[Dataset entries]
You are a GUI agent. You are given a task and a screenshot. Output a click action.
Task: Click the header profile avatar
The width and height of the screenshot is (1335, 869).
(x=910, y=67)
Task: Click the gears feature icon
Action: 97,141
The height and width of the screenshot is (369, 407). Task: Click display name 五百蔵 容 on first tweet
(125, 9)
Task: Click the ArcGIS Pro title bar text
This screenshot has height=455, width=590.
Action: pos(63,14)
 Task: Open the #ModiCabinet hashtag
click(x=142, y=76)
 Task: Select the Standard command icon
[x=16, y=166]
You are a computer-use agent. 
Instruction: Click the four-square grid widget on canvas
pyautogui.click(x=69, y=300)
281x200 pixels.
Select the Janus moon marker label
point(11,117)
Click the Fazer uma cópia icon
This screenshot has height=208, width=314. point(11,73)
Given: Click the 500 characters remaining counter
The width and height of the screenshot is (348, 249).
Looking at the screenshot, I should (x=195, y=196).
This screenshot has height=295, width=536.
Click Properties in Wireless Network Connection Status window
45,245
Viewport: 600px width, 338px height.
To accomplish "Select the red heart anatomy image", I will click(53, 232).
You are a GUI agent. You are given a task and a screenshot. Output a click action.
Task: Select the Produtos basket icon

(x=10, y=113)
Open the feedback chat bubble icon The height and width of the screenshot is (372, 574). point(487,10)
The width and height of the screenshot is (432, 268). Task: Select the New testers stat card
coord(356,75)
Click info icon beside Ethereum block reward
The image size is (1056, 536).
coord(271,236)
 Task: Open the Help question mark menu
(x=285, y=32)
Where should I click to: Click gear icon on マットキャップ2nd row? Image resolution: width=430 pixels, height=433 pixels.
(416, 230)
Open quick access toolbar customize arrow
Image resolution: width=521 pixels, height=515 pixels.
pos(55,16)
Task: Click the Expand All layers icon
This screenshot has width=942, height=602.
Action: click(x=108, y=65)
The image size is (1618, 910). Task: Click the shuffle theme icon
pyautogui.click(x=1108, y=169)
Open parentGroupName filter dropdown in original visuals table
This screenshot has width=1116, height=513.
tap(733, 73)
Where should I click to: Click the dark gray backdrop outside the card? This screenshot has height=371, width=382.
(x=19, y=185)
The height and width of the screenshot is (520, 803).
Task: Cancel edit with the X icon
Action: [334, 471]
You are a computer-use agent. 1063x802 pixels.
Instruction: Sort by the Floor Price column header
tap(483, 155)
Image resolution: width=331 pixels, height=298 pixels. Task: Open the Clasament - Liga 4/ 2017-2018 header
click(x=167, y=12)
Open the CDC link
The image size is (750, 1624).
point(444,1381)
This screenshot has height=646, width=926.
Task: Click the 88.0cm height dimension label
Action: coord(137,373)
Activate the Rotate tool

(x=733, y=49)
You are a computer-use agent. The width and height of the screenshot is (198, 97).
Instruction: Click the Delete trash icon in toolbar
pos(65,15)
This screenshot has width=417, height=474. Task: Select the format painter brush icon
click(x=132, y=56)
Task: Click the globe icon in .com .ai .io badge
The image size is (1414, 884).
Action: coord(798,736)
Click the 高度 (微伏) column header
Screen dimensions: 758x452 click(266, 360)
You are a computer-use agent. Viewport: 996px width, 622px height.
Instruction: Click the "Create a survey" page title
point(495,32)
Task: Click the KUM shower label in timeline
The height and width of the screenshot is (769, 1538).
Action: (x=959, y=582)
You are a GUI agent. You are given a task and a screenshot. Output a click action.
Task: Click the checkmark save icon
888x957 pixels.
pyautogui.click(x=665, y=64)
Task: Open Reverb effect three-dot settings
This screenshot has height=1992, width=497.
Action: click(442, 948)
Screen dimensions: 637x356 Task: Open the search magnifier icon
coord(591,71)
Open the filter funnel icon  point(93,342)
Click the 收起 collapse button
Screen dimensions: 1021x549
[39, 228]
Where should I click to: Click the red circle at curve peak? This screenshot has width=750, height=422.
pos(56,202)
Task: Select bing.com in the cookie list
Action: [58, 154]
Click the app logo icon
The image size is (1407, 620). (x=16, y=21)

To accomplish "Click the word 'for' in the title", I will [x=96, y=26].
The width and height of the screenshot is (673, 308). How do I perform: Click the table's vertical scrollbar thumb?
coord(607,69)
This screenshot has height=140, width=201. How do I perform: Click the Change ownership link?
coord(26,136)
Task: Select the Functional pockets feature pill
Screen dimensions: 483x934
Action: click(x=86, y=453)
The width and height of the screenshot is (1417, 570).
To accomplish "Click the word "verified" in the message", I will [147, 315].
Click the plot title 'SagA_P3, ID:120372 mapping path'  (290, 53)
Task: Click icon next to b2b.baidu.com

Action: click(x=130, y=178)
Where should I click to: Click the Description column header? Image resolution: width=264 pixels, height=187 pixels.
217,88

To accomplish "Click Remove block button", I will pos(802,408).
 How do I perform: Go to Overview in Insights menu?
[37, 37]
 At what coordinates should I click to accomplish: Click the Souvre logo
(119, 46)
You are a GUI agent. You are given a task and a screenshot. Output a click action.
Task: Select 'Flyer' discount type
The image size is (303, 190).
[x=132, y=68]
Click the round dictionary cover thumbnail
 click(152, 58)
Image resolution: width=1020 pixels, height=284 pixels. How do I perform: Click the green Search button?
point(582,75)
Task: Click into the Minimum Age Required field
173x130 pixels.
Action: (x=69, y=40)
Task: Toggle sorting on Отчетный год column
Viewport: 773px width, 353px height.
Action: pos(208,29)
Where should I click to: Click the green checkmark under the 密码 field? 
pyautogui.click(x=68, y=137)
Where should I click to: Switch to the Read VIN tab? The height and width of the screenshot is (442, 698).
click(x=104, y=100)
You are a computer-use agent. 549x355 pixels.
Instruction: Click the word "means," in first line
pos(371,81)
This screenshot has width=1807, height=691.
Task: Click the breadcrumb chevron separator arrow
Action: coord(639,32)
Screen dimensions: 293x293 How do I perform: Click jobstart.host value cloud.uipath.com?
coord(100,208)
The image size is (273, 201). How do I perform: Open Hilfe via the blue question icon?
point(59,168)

_Description of the task_: Transcribe the records above from the line holding "The image size is (1618, 910)." down to the line holding "Open the CDC link", inclusive, without adding anything.

_Exercise result_:
The image size is (1618, 910). Task: Click the shuffle theme icon
pyautogui.click(x=1108, y=169)
Open parentGroupName filter dropdown in original visuals table
This screenshot has width=1116, height=513.
tap(733, 73)
Where should I click to: Click the dark gray backdrop outside the card? This screenshot has height=371, width=382.
(x=19, y=185)
The height and width of the screenshot is (520, 803).
Task: Cancel edit with the X icon
Action: [334, 471]
You are a computer-use agent. 1063x802 pixels.
Instruction: Sort by the Floor Price column header
tap(483, 155)
Image resolution: width=331 pixels, height=298 pixels. Task: Open the Clasament - Liga 4/ 2017-2018 header
click(x=167, y=12)
Open the CDC link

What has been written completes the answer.